What you need to do:
Please swap "blog" for "news" in the lines between the one holding "Люди (898, 162)" and the one holding "商品紹介 一覧 (332, 1702)", inclusive, leaving every other word unchanged. Return only those lines, with the pictures left out.
── Data section ──
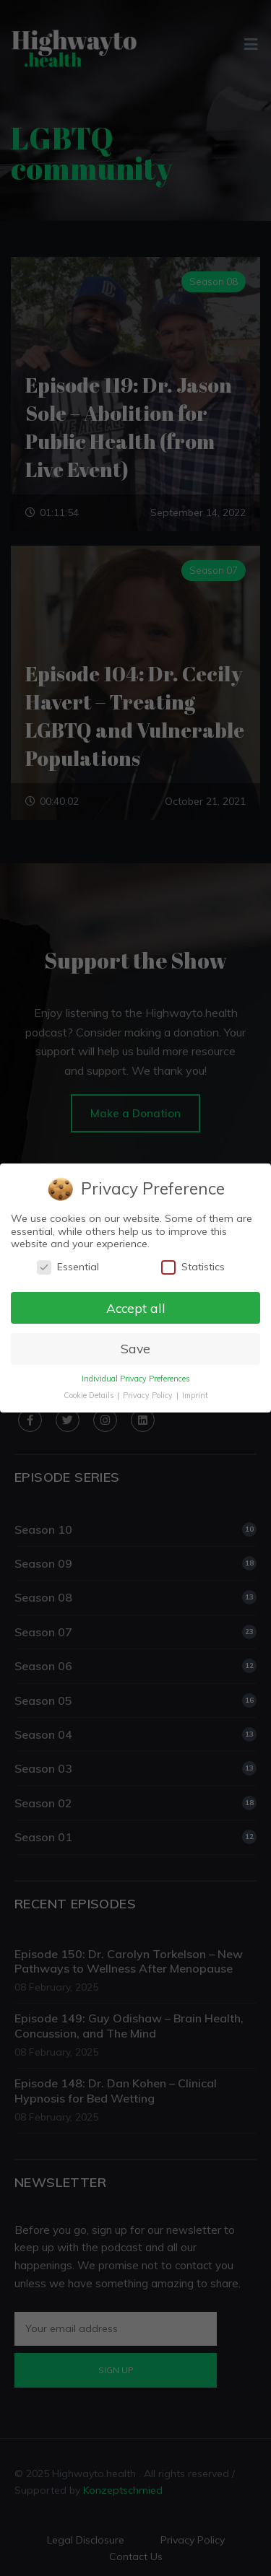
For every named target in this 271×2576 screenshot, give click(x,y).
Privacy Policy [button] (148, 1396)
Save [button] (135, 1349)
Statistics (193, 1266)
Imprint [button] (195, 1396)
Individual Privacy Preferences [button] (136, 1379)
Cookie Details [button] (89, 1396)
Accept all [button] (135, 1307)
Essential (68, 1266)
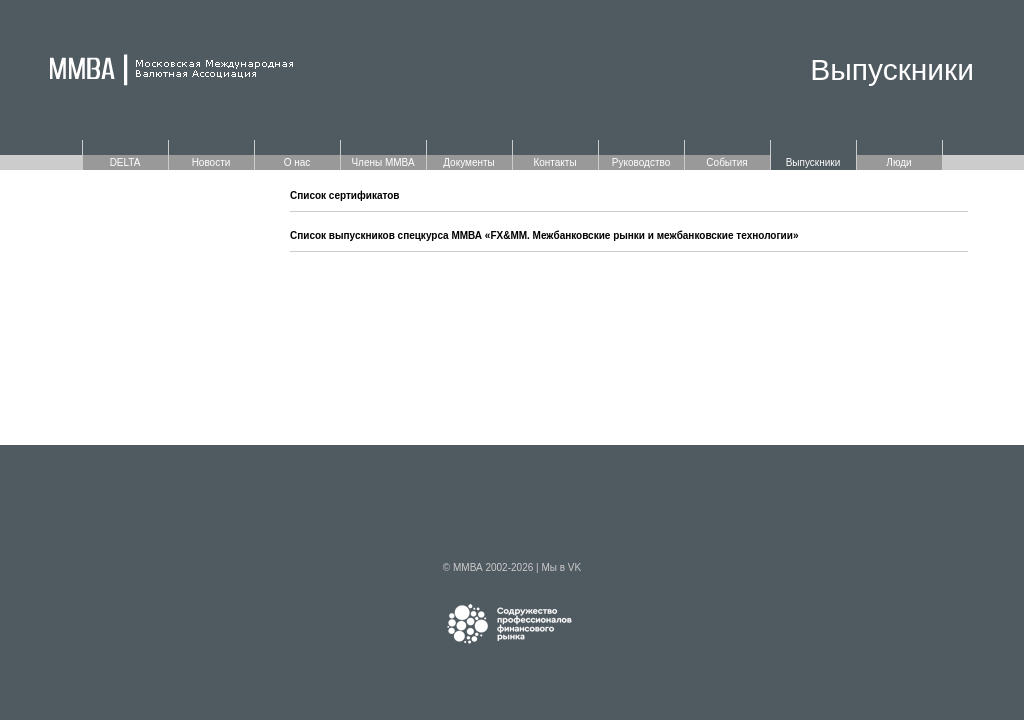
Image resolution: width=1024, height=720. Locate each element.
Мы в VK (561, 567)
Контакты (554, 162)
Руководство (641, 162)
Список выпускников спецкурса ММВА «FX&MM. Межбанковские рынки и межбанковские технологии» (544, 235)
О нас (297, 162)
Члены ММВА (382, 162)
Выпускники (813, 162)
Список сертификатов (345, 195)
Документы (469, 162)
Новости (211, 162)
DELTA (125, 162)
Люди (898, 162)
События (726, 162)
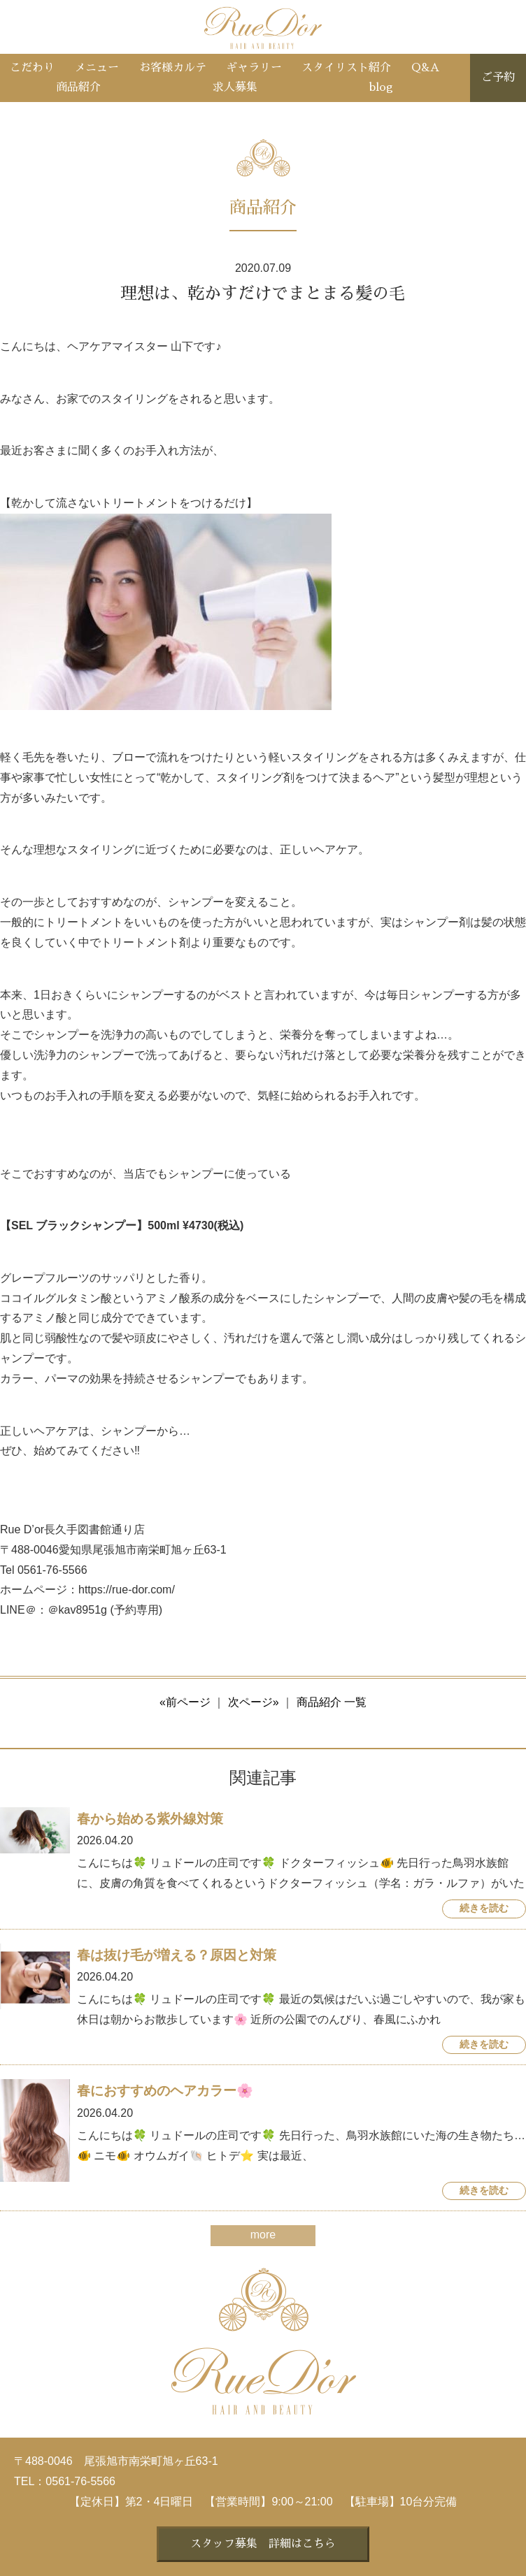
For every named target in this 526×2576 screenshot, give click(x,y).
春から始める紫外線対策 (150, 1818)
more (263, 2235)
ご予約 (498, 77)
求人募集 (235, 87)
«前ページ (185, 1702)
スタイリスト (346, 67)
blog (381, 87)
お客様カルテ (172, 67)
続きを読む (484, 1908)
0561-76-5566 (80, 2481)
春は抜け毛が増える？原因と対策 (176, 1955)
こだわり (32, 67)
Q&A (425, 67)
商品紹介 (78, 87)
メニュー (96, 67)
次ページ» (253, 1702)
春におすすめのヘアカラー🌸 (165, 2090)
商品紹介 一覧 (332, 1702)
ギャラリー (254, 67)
───
── Data section ──
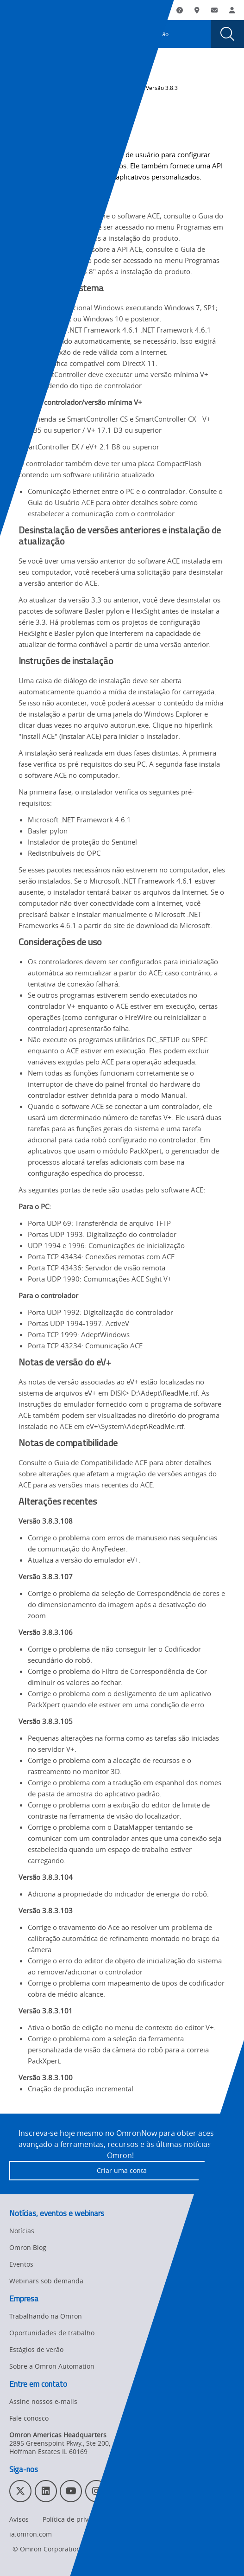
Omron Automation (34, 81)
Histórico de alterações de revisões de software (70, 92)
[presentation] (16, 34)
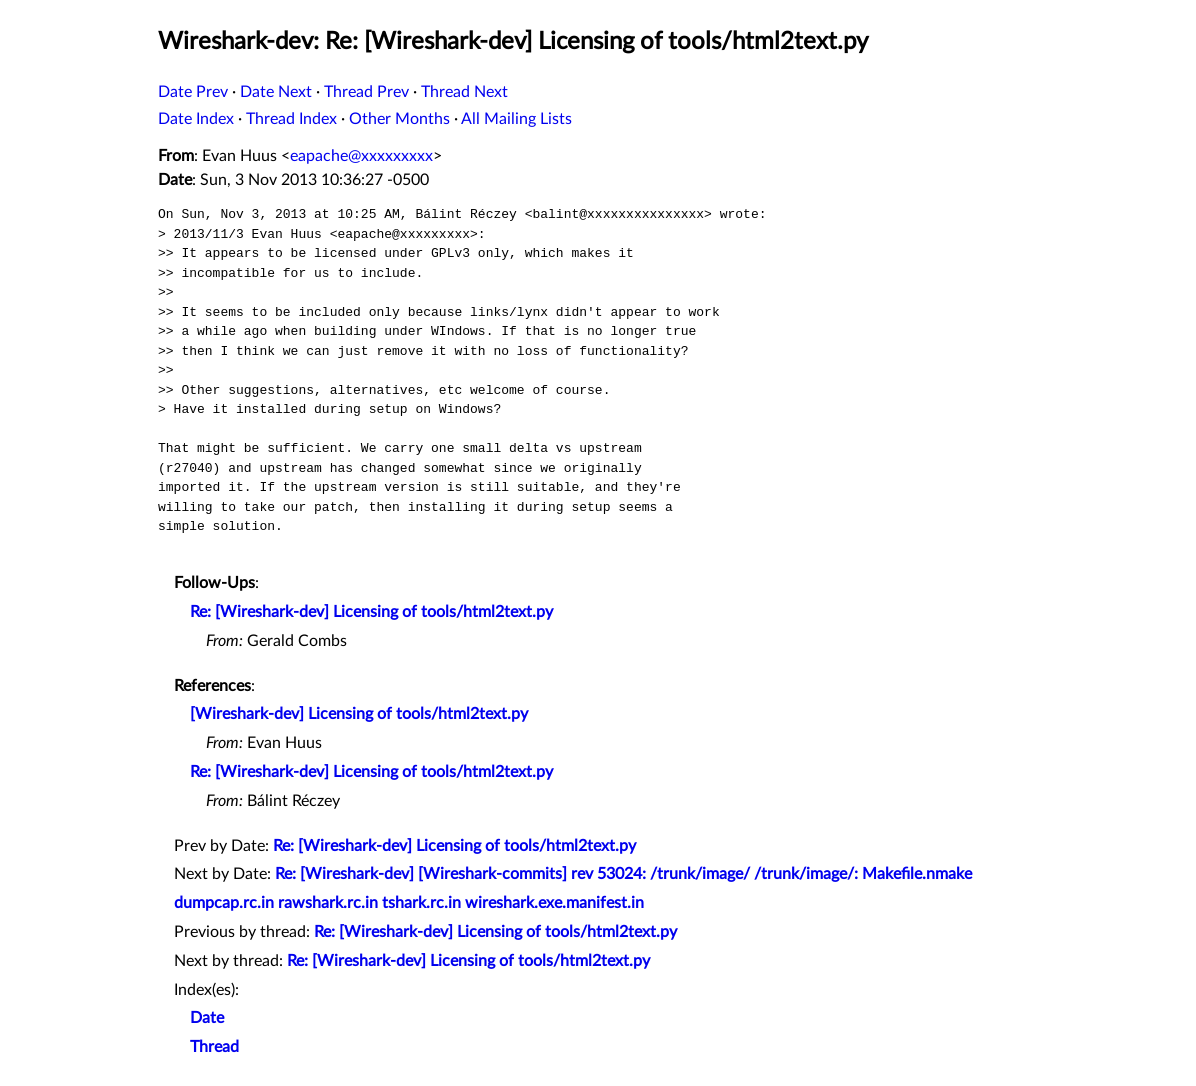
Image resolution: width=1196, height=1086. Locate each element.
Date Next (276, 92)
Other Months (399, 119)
───
Right answer:
Люди (898, 162)
События (726, 162)
For every named target in this 526×2576 screenshot, give click(x,y).
春から始める紫外線対策 (150, 1818)
more (263, 2235)
ご予約 (498, 77)
求人募集 (235, 87)
«前ページ (185, 1702)
スタイリスト (346, 67)
news (381, 87)
お客様カルテ (172, 67)
続きを読む (484, 1908)
0561-76-5566 (80, 2481)
春は抜け毛が増える？原因と対策 (176, 1955)
こだわり (32, 67)
Q&A (425, 67)
商品紹介 (78, 87)
メニュー (96, 67)
次ページ» (253, 1702)
春におすすめのヘアカラー🌸 (165, 2090)
商品紹介 一覧 (332, 1702)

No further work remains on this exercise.